* **RECORDS FOR PROCESSING**
+ + + +

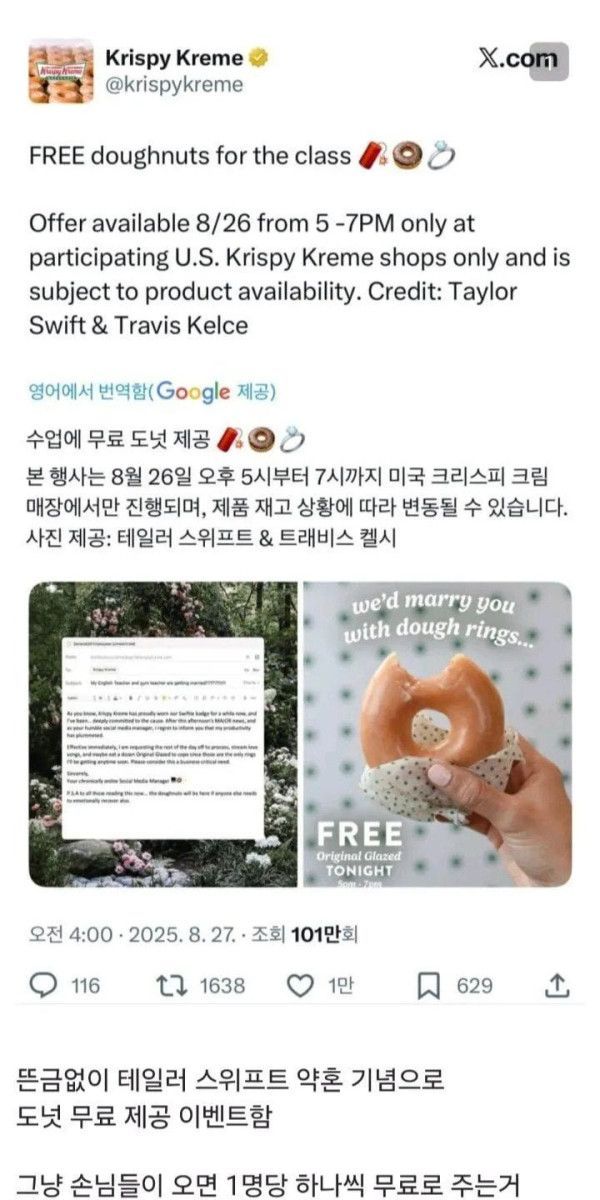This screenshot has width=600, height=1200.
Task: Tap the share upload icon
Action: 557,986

+ + + +

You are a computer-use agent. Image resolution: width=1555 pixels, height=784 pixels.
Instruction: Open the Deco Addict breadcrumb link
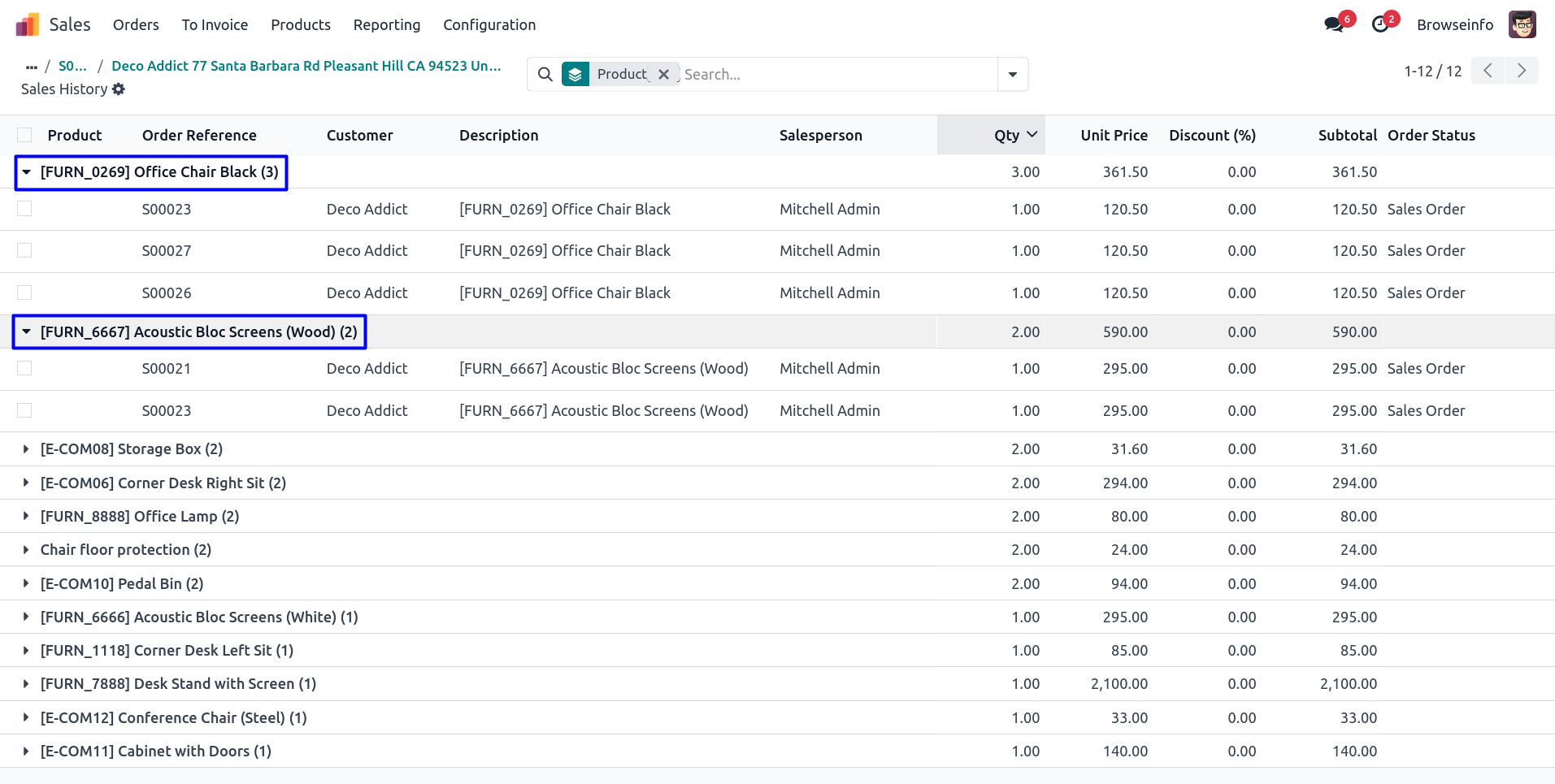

+ + + +

Reproduce only the lines above spanning from the line containing "You are a computer-use" through the line containing "Instruction: Open the", word for word.

You are a computer-use agent. Image resolution: width=1555 pixels, height=784 pixels.
Instruction: Open the Deco Addict breadcrumb link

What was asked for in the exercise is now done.